Screenshot grounding data:
-------------------------

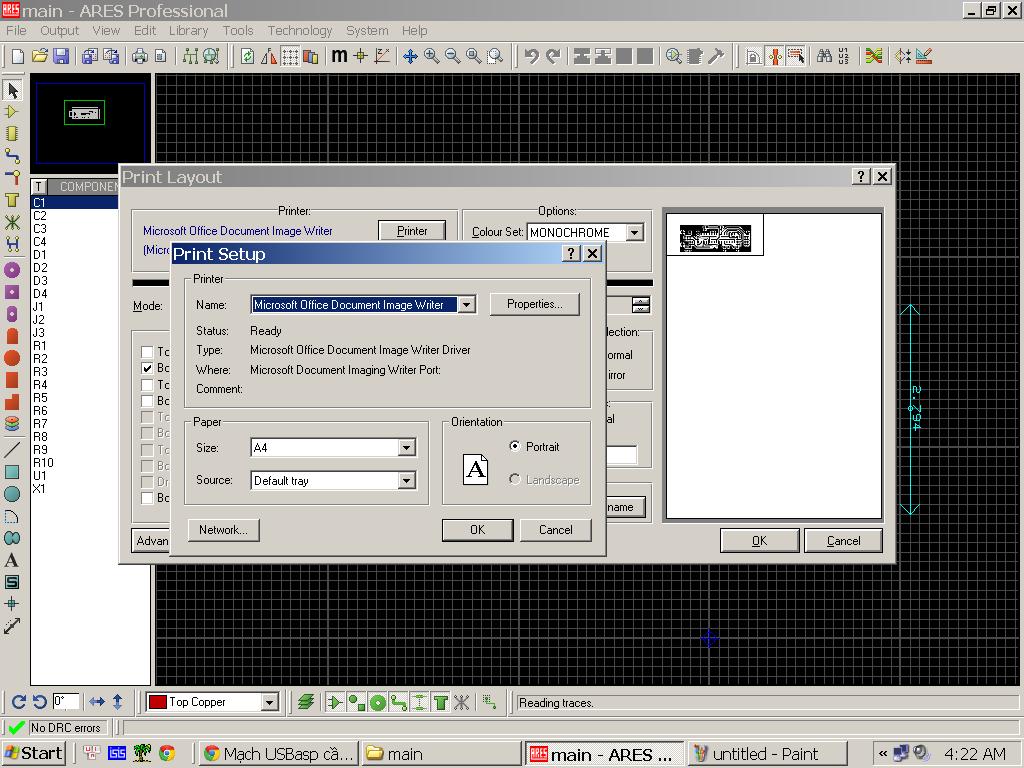Click the Save layout toolbar icon
Screen dimensions: 1024x768
pos(61,56)
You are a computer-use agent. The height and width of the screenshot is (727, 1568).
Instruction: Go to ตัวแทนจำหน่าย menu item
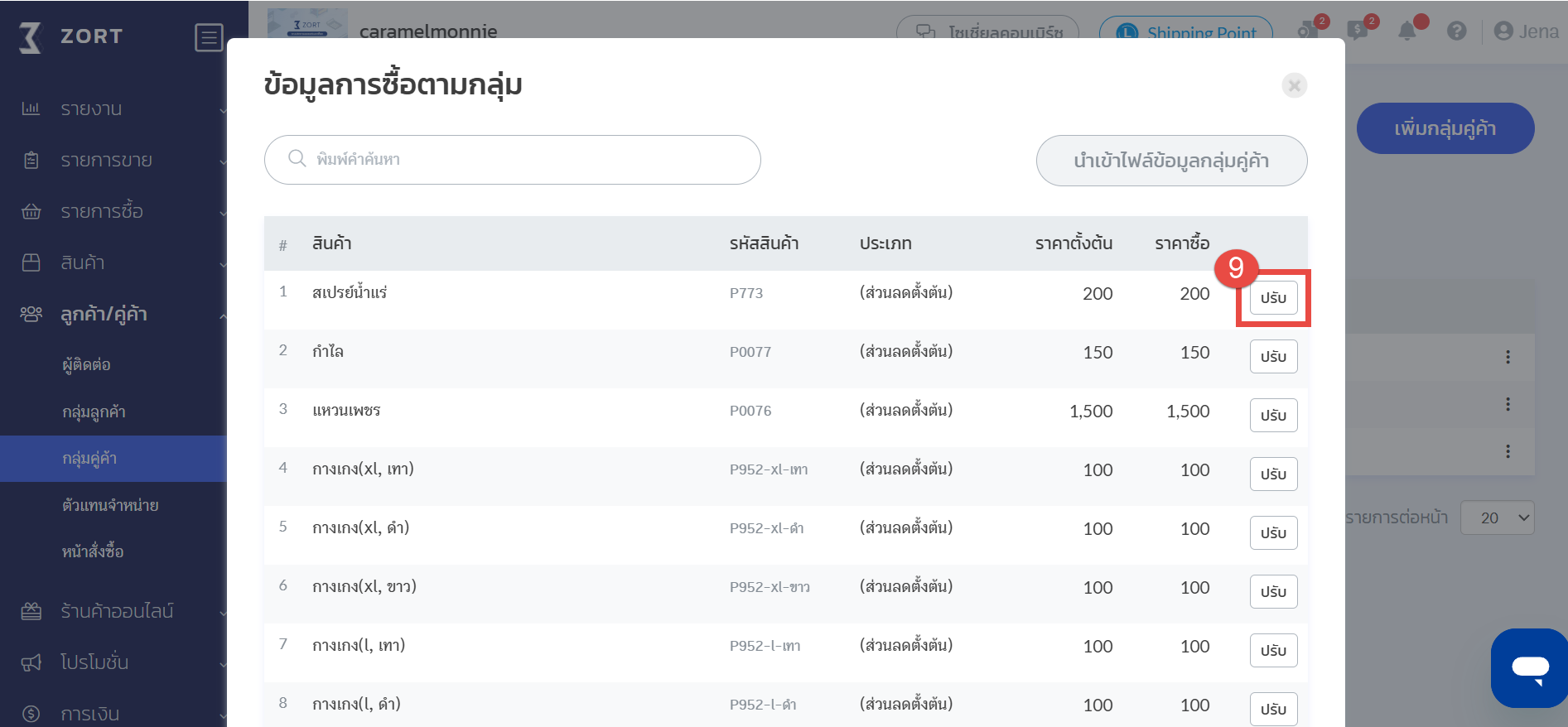pyautogui.click(x=110, y=505)
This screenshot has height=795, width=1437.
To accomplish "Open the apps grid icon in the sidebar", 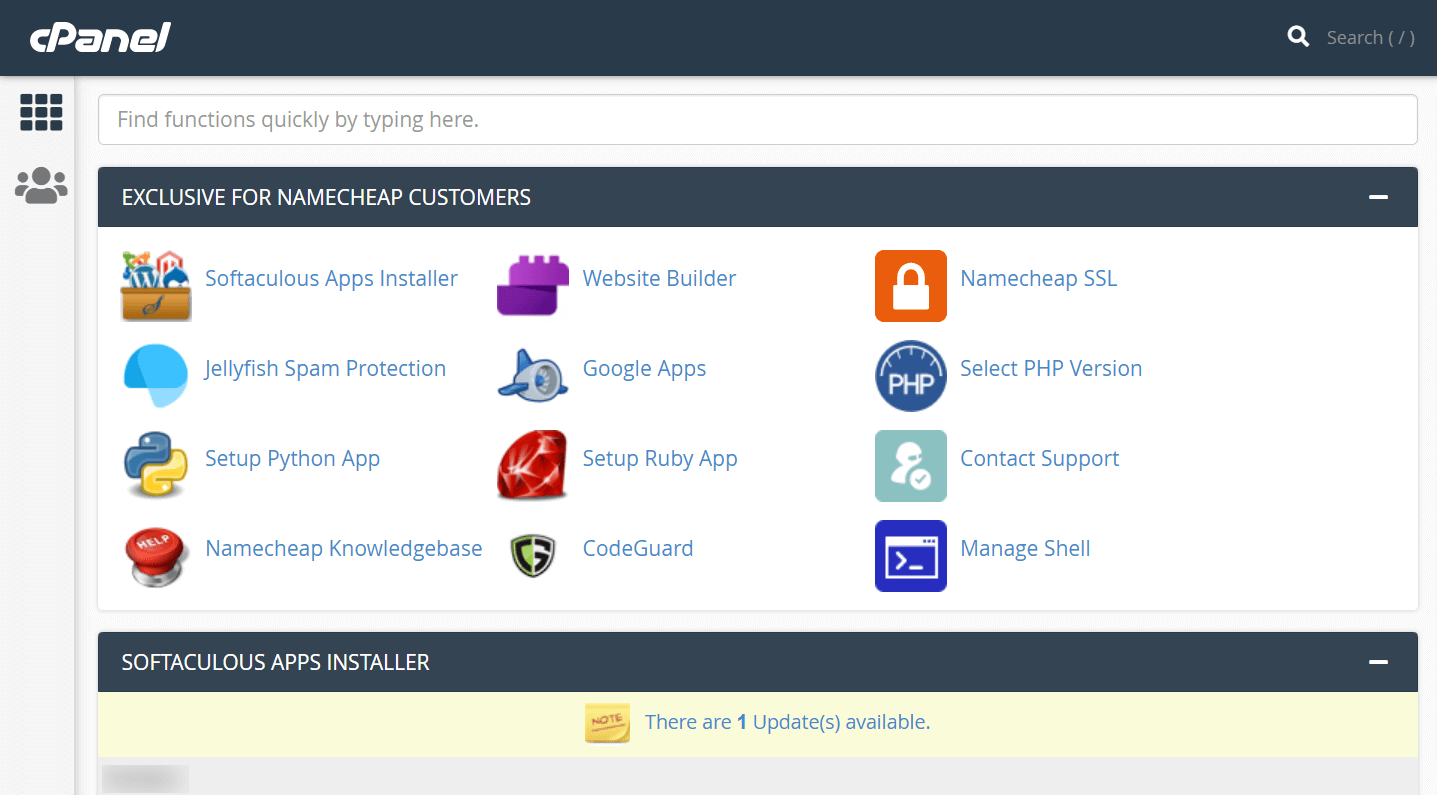I will 41,112.
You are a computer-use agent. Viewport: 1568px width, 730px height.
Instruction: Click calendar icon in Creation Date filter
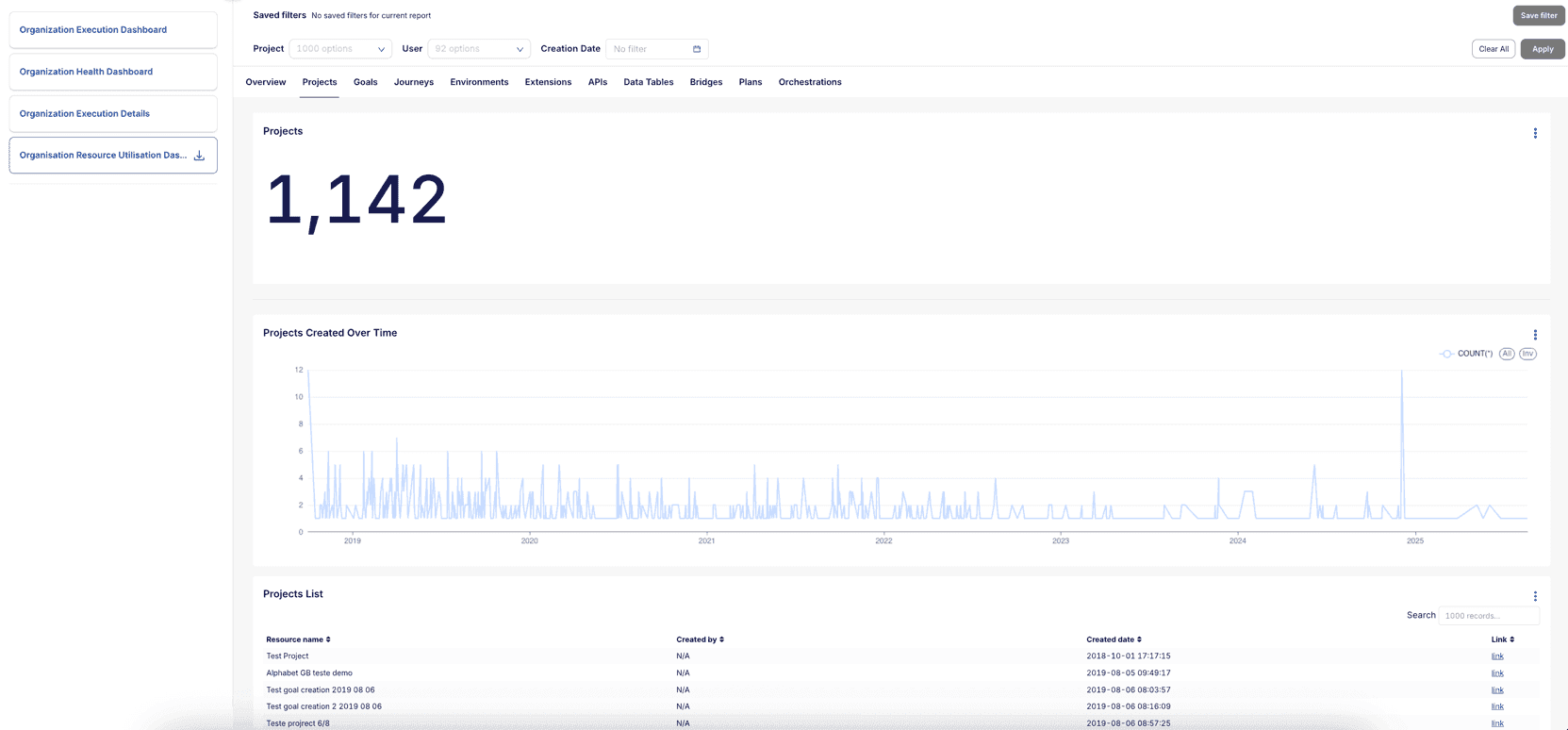[x=697, y=49]
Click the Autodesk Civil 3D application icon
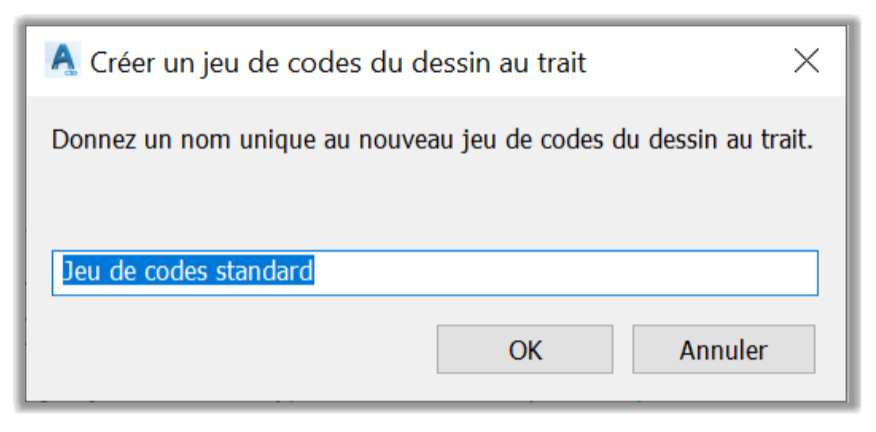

-------------------------

Starting at the line where "You are a computer-use agent. Viewport: 1568px" appears, restate every line through the end of the records above exactly, but omit the pictures.

Solved exercise ::
You are a computer-use agent. Viewport: 1568px width, 730px height.
Instruction: Click calendar icon in Creation Date filter
[x=697, y=49]
Click the Autodesk Civil 3D application icon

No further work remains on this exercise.